Saved entries:
::::

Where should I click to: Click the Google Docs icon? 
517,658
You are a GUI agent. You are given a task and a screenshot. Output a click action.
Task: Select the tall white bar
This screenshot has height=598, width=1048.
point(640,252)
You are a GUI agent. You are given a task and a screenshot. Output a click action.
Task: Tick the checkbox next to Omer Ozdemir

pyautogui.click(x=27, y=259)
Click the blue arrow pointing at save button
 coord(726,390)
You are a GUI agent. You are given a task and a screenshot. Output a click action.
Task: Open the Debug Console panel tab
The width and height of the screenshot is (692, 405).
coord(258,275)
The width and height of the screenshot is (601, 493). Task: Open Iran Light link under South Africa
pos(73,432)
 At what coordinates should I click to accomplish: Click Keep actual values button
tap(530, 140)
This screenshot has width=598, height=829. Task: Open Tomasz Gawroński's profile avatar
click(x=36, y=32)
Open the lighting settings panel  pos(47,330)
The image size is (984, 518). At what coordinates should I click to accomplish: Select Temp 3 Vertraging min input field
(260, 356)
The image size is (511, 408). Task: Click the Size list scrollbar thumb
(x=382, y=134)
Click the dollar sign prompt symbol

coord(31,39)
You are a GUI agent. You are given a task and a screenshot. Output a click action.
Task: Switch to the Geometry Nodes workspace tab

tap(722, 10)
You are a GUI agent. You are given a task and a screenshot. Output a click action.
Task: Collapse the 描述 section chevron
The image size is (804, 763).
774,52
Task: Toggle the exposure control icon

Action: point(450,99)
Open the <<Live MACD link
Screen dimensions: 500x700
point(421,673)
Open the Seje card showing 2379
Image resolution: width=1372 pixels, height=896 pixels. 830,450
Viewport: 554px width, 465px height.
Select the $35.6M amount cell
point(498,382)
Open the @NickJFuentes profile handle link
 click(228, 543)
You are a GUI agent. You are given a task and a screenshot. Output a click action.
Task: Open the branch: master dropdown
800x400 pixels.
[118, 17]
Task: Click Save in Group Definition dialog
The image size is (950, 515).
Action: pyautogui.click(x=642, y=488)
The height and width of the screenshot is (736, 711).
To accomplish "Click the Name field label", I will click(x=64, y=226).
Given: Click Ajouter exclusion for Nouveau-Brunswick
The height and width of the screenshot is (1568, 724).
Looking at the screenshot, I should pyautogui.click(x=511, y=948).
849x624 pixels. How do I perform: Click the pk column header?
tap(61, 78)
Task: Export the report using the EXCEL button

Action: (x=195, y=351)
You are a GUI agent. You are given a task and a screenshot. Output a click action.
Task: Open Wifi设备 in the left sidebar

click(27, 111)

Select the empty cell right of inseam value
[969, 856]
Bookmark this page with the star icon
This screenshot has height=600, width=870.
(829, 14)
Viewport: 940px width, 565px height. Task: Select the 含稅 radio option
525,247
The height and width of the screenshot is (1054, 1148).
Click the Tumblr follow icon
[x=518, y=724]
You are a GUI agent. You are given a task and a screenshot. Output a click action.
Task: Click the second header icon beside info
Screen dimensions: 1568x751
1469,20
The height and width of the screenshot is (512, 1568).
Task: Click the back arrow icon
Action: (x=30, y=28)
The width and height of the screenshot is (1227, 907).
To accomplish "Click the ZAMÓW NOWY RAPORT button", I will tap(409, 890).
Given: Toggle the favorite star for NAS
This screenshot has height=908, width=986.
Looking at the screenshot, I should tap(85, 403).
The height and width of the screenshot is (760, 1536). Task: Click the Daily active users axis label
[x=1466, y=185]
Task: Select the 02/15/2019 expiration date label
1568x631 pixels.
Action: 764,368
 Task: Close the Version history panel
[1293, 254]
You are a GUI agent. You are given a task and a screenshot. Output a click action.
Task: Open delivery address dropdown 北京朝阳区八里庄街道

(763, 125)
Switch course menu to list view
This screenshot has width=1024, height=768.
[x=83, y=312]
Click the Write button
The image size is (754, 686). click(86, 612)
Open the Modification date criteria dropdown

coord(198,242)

::::

EXERCISE PROMPT → Exactly as written, please output every entry.

TASK SOLUTION →
Where should I click to: Click the Google Docs icon? 
517,658
You are a GUI agent. You are given a task and a screenshot. Output a click action.
Task: Select the tall white bar
This screenshot has height=598, width=1048.
point(640,252)
You are a GUI agent. You are given a task and a screenshot. Output a click action.
Task: Tick the checkbox next to Omer Ozdemir

pyautogui.click(x=27, y=259)
Click the blue arrow pointing at save button
 coord(726,390)
You are a GUI agent. You are given a task and a screenshot. Output a click action.
Task: Open the Debug Console panel tab
The width and height of the screenshot is (692, 405).
coord(258,275)
The width and height of the screenshot is (601, 493). Task: Open Iran Light link under South Africa
pos(73,432)
 At what coordinates should I click to accomplish: Click Keep actual values button
tap(530, 140)
This screenshot has width=598, height=829. Task: Open Tomasz Gawroński's profile avatar
click(x=36, y=32)
Open the lighting settings panel  pos(47,330)
The image size is (984, 518). At what coordinates should I click to accomplish: Select Temp 3 Vertraging min input field
(260, 356)
The image size is (511, 408). Task: Click the Size list scrollbar thumb
(x=382, y=134)
Click the dollar sign prompt symbol

coord(31,39)
You are a GUI agent. You are given a task and a screenshot. Output a click action.
Task: Switch to the Geometry Nodes workspace tab

tap(722, 10)
You are a GUI agent. You are given a task and a screenshot. Output a click action.
Task: Collapse the 描述 section chevron
The image size is (804, 763).
774,52
Task: Toggle the exposure control icon

Action: point(450,99)
Open the <<Live MACD link
Screen dimensions: 500x700
point(421,673)
Open the Seje card showing 2379
Image resolution: width=1372 pixels, height=896 pixels. 830,450
Viewport: 554px width, 465px height.
Select the $35.6M amount cell
point(498,382)
Open the @NickJFuentes profile handle link
 click(228, 543)
You are a GUI agent. You are given a task and a screenshot. Output a click action.
Task: Open the branch: master dropdown
800x400 pixels.
[118, 17]
Task: Click Save in Group Definition dialog
The image size is (950, 515).
Action: pyautogui.click(x=642, y=488)
The height and width of the screenshot is (736, 711).
To accomplish "Click the Name field label", I will click(x=64, y=226).
Given: Click Ajouter exclusion for Nouveau-Brunswick
The height and width of the screenshot is (1568, 724).
Looking at the screenshot, I should pyautogui.click(x=511, y=948).
849x624 pixels. How do I perform: Click the pk column header?
tap(61, 78)
Task: Export the report using the EXCEL button

Action: (x=195, y=351)
You are a GUI agent. You are given a task and a screenshot. Output a click action.
Task: Open Wifi设备 in the left sidebar

click(27, 111)

Select the empty cell right of inseam value
[969, 856]
Bookmark this page with the star icon
This screenshot has height=600, width=870.
(829, 14)
Viewport: 940px width, 565px height. Task: Select the 含稅 radio option
525,247
The height and width of the screenshot is (1054, 1148).
Click the Tumblr follow icon
[x=518, y=724]
You are a GUI agent. You are given a task and a screenshot. Output a click action.
Task: Click the second header icon beside info
Screen dimensions: 1568x751
1469,20
The height and width of the screenshot is (512, 1568).
Task: Click the back arrow icon
Action: (x=30, y=28)
The width and height of the screenshot is (1227, 907).
To accomplish "Click the ZAMÓW NOWY RAPORT button", I will tap(409, 890).
Given: Toggle the favorite star for NAS
This screenshot has height=908, width=986.
Looking at the screenshot, I should tap(85, 403).
The height and width of the screenshot is (760, 1536). Task: Click the Daily active users axis label
[x=1466, y=185]
Task: Select the 02/15/2019 expiration date label
1568x631 pixels.
Action: 764,368
 Task: Close the Version history panel
[1293, 254]
You are a GUI agent. You are given a task and a screenshot. Output a click action.
Task: Open delivery address dropdown 北京朝阳区八里庄街道

(763, 125)
Switch course menu to list view
This screenshot has width=1024, height=768.
[x=83, y=312]
Click the Write button
The image size is (754, 686). click(86, 612)
Open the Modification date criteria dropdown

coord(198,242)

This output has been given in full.